Beyond Zero Emissions are in many ways just another organised, taxpayer-soaking cult seeking to direct how we live our lives contrary to science, and the basic tenets of modern standards of living.
Carbon is a building block of life. CO2 content in the earth’s atmosphere is around .04%. Australia’s CO2 output is about 3% of the .04% total – that is so small as to be unmeasurable. All sides of this “debate” have at least previously noted. Nothing Australia does in this space will have a global impact.
A research area within CDU has previously flagged an idea to pump water from the Ord uphill during the day using solar-powered pumps.
At night the water would then run downhill driving power generators.
The power would be cabled undersea to Indonesia.

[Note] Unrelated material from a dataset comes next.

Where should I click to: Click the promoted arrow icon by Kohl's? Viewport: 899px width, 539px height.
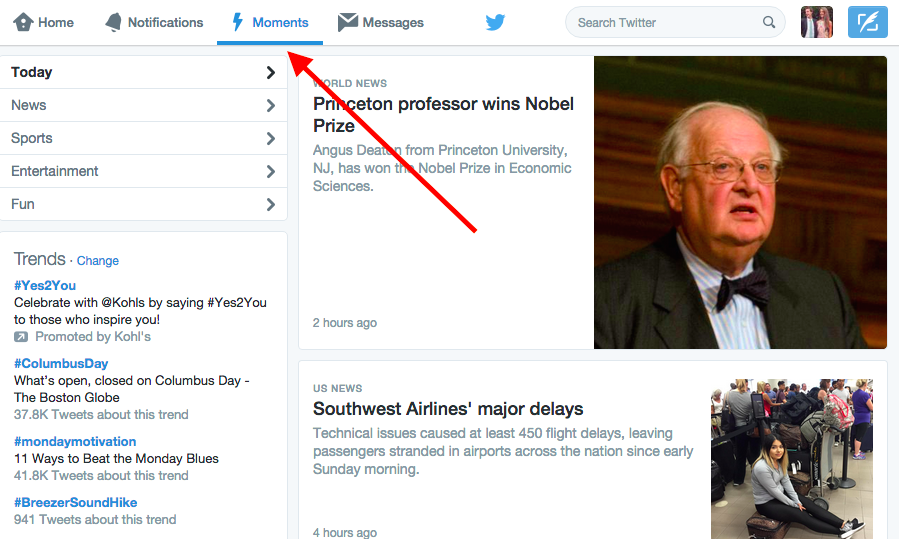click(x=21, y=337)
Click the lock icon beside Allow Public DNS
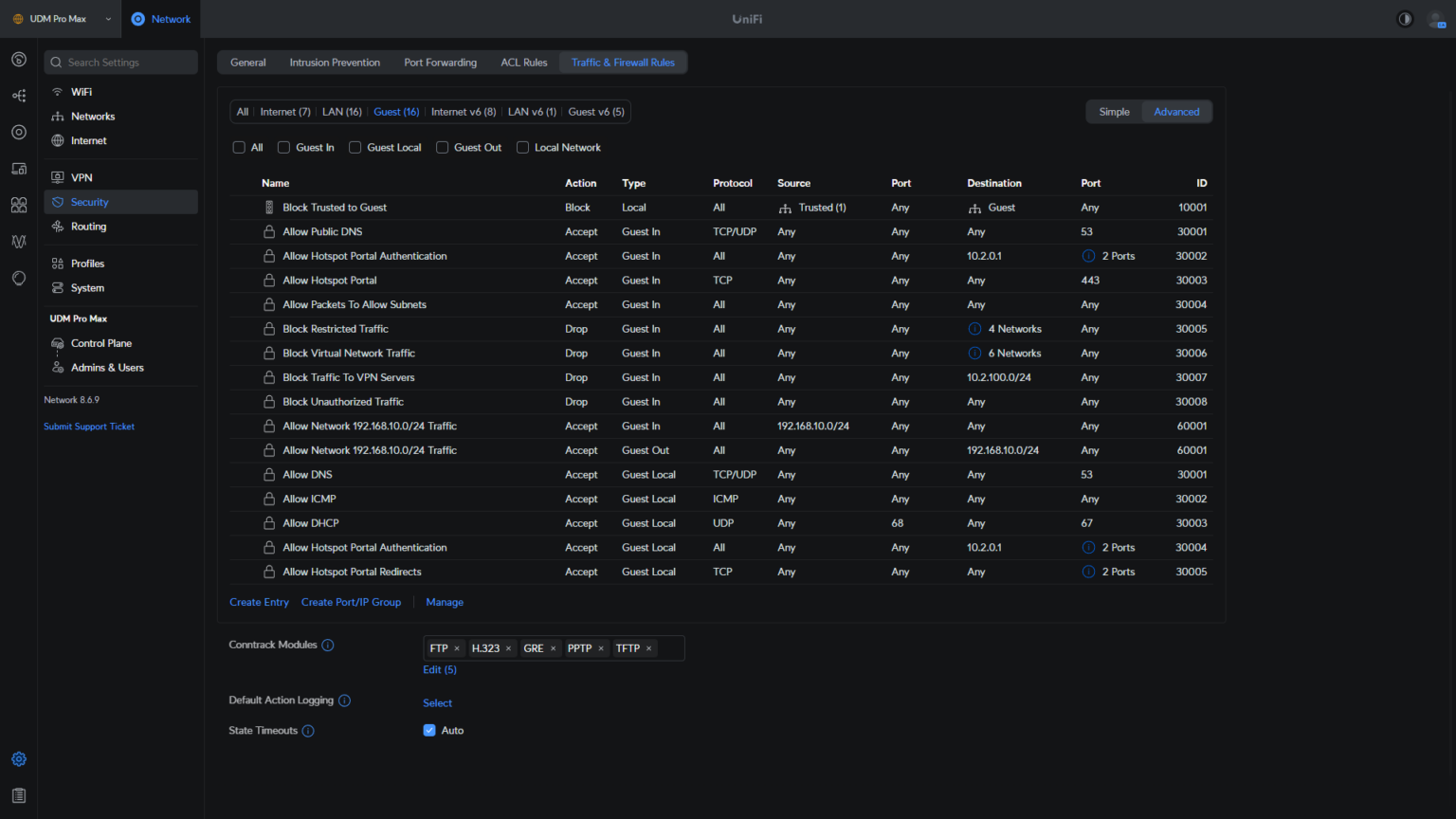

There are a few issues with this “plan”: No mention was made of where the water would be stored once pumped uphill, and when questioned the CDU team could not provide an answer.
And the cost of cabling power to Indonesia would be very, very high.
The idea to export the power was an assumption and not done on the basis of actually consulting with the Indonesians. Why our neighbours would choose to buy more expensive “renewable” power might be worth asking.
And in the week this idea was flagged the Indonesian Government announced plans to build three additional nuclear power generators. As is always the case, the researchers felt “if we could just get some more funding” they would be able to finish their work.
The nation-level investment in renewables in countries like Germany and Spain has had a range of negative impacts.
Economic costs: Building Spain’s solar and wind infrastructure came close to bankrupting the country.
There are much higher energy costs for consumers, and the resultant energy poverty for those to whom the cost is largely shifted.
In the UK there have been policy announcements over the past year about a shift to 100% renewables.
The engineering consequence of this would be a required increase in battery storage capacity of close to 1000%.
The energy production costs of this would make worthless any reduction in pollutant emissions. There have been some substantial renewable project failures in Australia, involving large multi-nationals. Worth looking into.
As always the end point is, why not nuclear?
I don’t have anything against renewables apart from that they are inefficient, expensive and have a far more negative environmental impact than is willingly discussed.
Nuclear on the other hand is about as clean as you can get.
And before I hear the words Three Mile or Chernobyl let’s remember modern nuclear reactors are safe and stable, and technically in a different era.
BZE are just grabbing for more government cash.
And like the sheep we are we’re once again looking to the cargo cult of Government to deliver us some goodies.